● **Tujuan**:
Salin kembali bagian tulisan tentang mahasiswa tingkat akhir, mulai dari kata-kata yang memuat "Malam ini kuputuskan" dan berhenti setelah "tahu darimana datangnya.". Ganti setiap "kopi" di dalamnya dengan "teh".

=== Bagian Dokumen ===

Begiilah hidup mahasiswa tingkat akhir yang belum juga mampu menyelasaikan kuliahnya. Tak ada senyuman di setiap harinya. Datang dan tidaknya ke kampus tak ada lagi yang peduli. Teman yang satu per satu mulai kembali ke rumahnya dengan senyuman. Ya, mereka berhasil membawakan selembar kepastian dari kampus untuk orang tuanya. Surat keterangan lulus sidang skripsi. Senyum bahagia pun terpancar dari orang tuanya. Mereka telah membayangkan anaknya akan segera membalas kerja kerasnya selama ini. Anaknya akan membahagiakan masa tuanya dengan kesuksesan. Sang anak pun sudah sangat bahagia. Status mahasiswa dalam dirinya akan segera berakhir. Kini tinggal bagaimana dia bertarung di dunia barunya, yakni pekerjaan.
Tampak kering di musim kemarau, dan tampak lusuh di musim penghujan. Membayangkan kesalahan besar dalam benak dirinya. Lalu bersandar dalam tembok kamar yang sedikit berantakan dengan catatan, buku dan kertas-kertas yang memenuhi lantai kamar. Laptop menganga terbuka, menyala, lalu mati dengan perasaan putus asa. Tak ada lagi ide dalam diri untuk menambah lembaran-lembaran dalam skripsi. Pikiran terbebani, karena tak mampu lulus tepat waktu. Sedikit ketidak pastian untuk diberikan kepada orang tua.
Malam ini kuputuskan untuk kuseduh kopi hitam yang sedikit manis untuk menemani pertualangan ku malam ini. Ku nyalakan laptop, ku ambil lembaran-lembaran catatan analisis tentang skripsi ku yang membahas teks berita. Kuhirup wangi kopi. Tak mampu menahan untuk segera menyeruputnya. Melayang pikiran ku. Membuka mata yang telah sedikit mengantuk. Ku tatap malam dengan penuh kepastian. Ku ketik lembaran demi lembaran analisisku mengenai pemberitaan konflik SARA di salah satu harian nasional. Dengan sebuah buku tuntunan ku awali malam ini dengan penuh kepastian. Tak ada sedikitpun masalah dalam mengerjakannya. Hanya sedikit resah dalam diri. Yang tak tahu darimana datangnya.

=== Bahan yang Disediakan ===

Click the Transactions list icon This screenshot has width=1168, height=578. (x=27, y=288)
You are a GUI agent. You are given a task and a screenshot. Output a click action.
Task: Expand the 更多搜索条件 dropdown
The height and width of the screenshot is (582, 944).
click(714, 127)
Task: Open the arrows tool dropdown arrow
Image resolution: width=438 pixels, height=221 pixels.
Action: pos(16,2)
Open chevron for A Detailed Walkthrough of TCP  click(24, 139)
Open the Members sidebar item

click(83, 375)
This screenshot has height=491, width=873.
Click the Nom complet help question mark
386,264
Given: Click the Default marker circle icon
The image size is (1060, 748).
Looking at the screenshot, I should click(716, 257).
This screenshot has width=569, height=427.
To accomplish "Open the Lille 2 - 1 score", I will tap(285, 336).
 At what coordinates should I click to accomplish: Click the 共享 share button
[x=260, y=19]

===

● **Jawaban**:
Malam ini kuputuskan untuk kuseduh teh hitam yang sedikit manis untuk menemani pertualangan ku malam ini. Ku nyalakan laptop, ku ambil lembaran-lembaran catatan analisis tentang skripsi ku yang membahas teks berita. Kuhirup wangi teh. Tak mampu menahan untuk segera menyeruputnya. Melayang pikiran ku. Membuka mata yang telah sedikit mengantuk. Ku tatap malam dengan penuh kepastian. Ku ketik lembaran demi lembaran analisisku mengenai pemberitaan konflik SARA di salah satu harian nasional. Dengan sebuah buku tuntunan ku awali malam ini dengan penuh kepastian. Tak ada sedikitpun masalah dalam mengerjakannya. Hanya sedikit resah dalam diri. Yang tak tahu darimana datangnya.